The Definitive Line between Alcoholic and Problem Drinking
One of the hardest parts of recovering from being an alcoholic is how easily available it is to almost everyone. Unlike someone recovering from an addiction to an illegal drug, alcohol is a mainstay at most parties and social events.
Someone who is an alcoholic may even have to distance themselves from their close friends, to have a good chance of becoming sober. Another reason why alcoholism may be so hard to recover from, is that many people drink socially or even on a regular basis, but don’t consider themselves alcoholics.
Whether they are or not can be debatable depending on who you ask However, if someone finds oneself drinking on a daily, or even weekly basis, particularly to the point of being drunk, one should start questioning seriously how important alcohol has become in one’s life
The Different Levels Of Drinking
Since alcohol is legal and a regular social activity, many people do drink on a monthly basis. However, these people are considered social drinkers and not alcoholics. Their life doesn’t revolve around alcohol, and they don’t need alcohol to quell their anxieties or other problems in their life.
The next level of drinkers are those who don’t just have a drink or two socially, but often drink for the express purpose of becoming drunk. Often people who are friends of hazardous drinkers like this either become scared for the person, or tired of the person’s behavior when around alcohol.
When someone becomes a hazardous drinker they drink copious amounts of alcohol and do it to the point where it becomes dangerous. This is the tipping point to when a person either learns to control their drinking or starts descending to the next level of drinking which is problem drinking.

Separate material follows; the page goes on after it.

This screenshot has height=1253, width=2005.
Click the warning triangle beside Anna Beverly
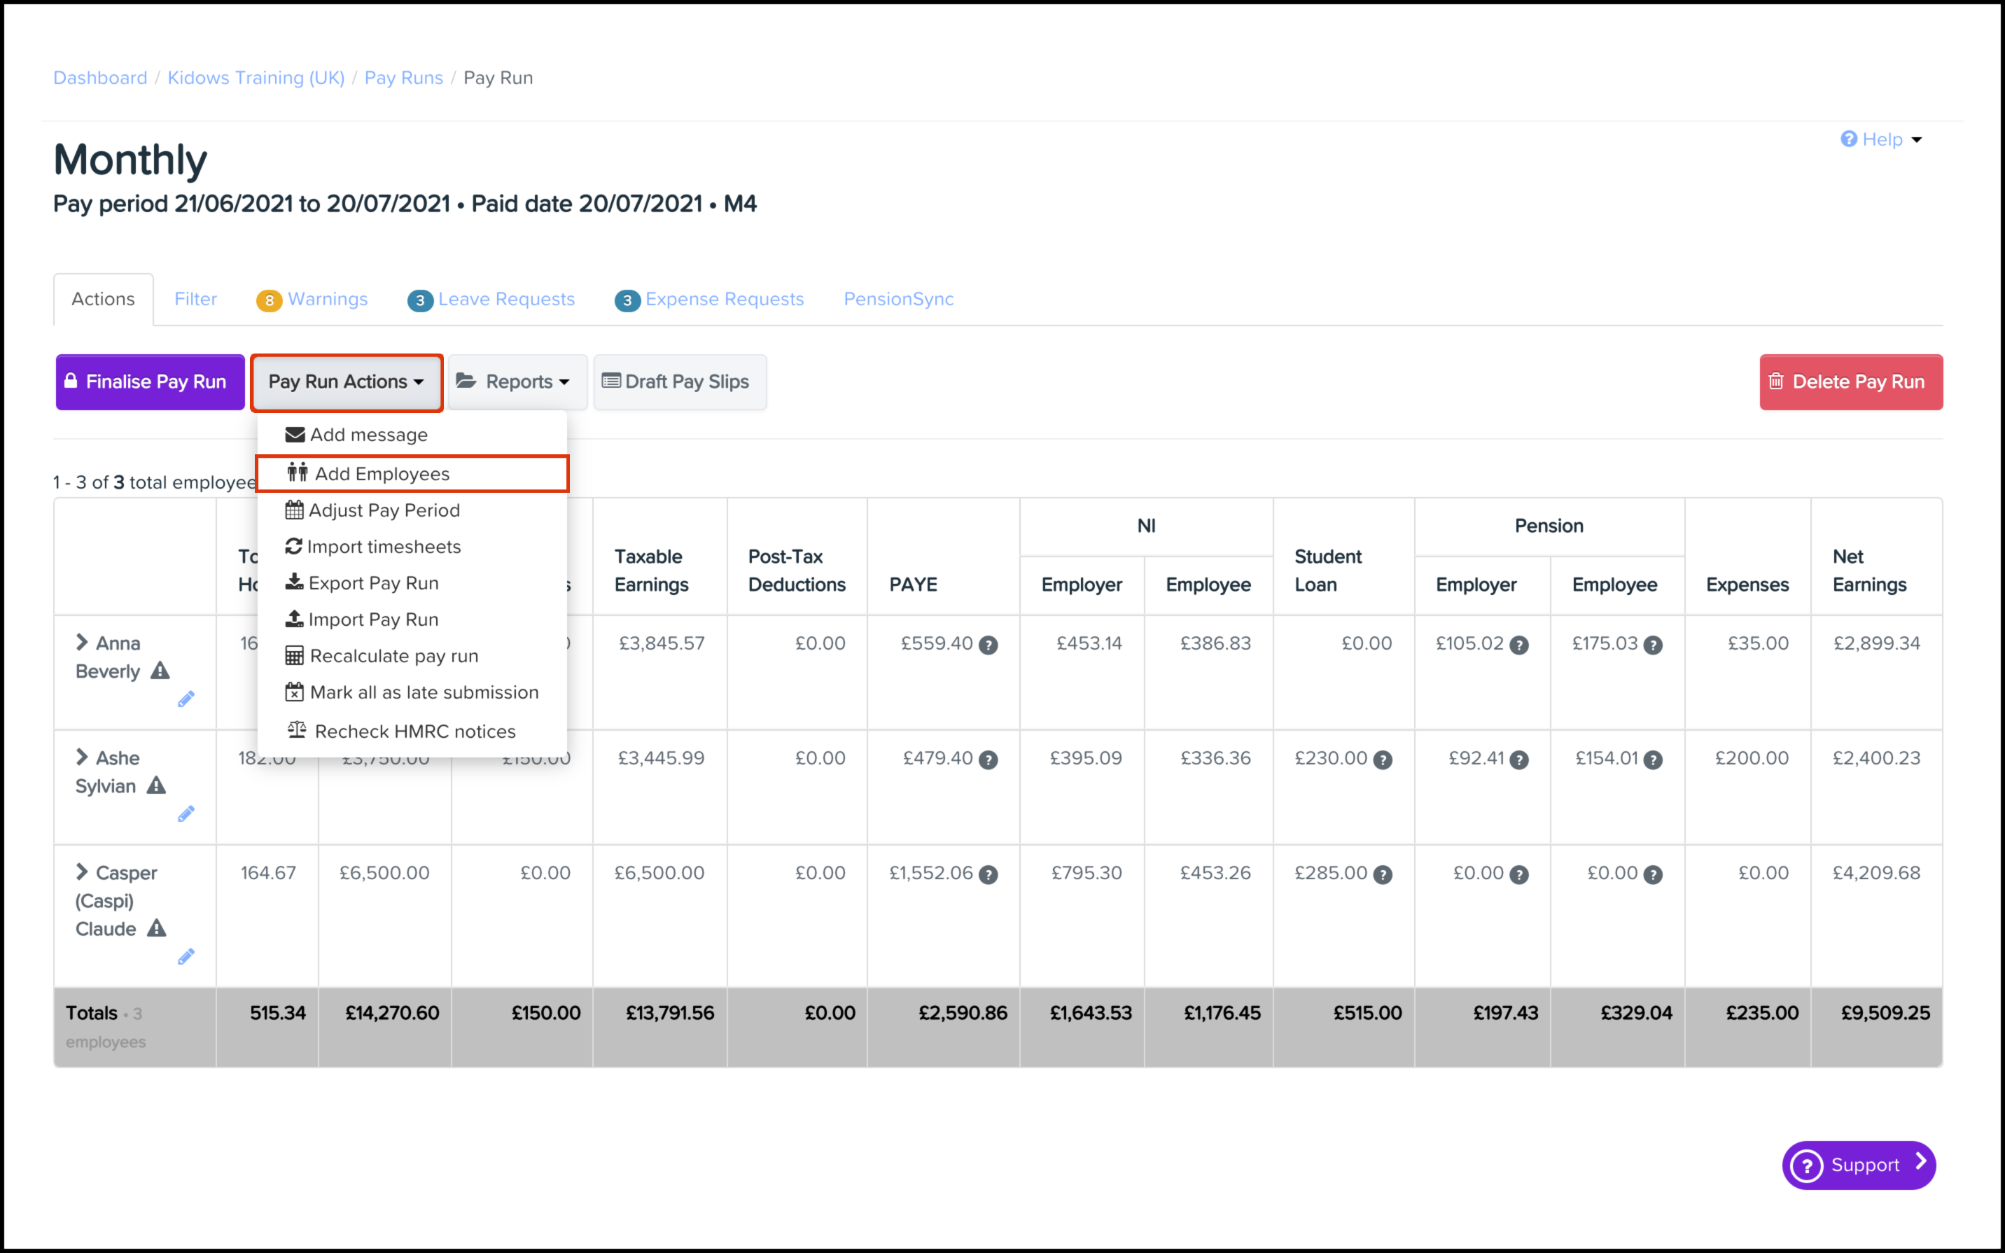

Descending Into Problem Drinking
Problem drinking occurs when a person drinks to the point of damaging either one’s physical health, or relationships with other people, both personal and professional. This is the point where a person has allowed alcohol to start controlling one’s life for the worst.
Long-term problem drinking causes physical deterioration of the liver and nervous system. This will also inevitably affect anyone close to the problem drinker.
Relationships that were once close will become distant, and even a promising or stable career can become derailed become someone has decided that alcohol is the most important thing in one’s life, more important than physical health, personal happiness, or career success. It should also be noted that problem drinkers don’t have to drink to get drunk for it to become a serious issue.
They can drink in small amounts, but on such a frequent basis that it starts becoming a major health issue over a long period of time. Theoretically they could stop, and perhaps have stopped for small periods of time, but inevitably start drinking again unless they become serious about stopping.
The most serious level of drinking is when someone becomes a full-blown alcoholic. Someone who is truly an alcoholic and not just a problem drinker has alcohol as the center of their universe.
This means that a person is probably drinking on a daily basis and has become so physically dependent on alcohol, that one has problems with withdrawal if attempting to stop drinking. Someone who is an alcohol has let their life spiral out of control and needs to get professional help immediately.
The desire to drink is constant and consumes one’s entire existence. Nothing else seems to matter except finding ways to keep drinking and this state is often referred to as hitting rock-bottom. So if someone is only in the problem stages of drinking, treatment should be sought to mitigate the issue before it blows up into full-blown alcoholism.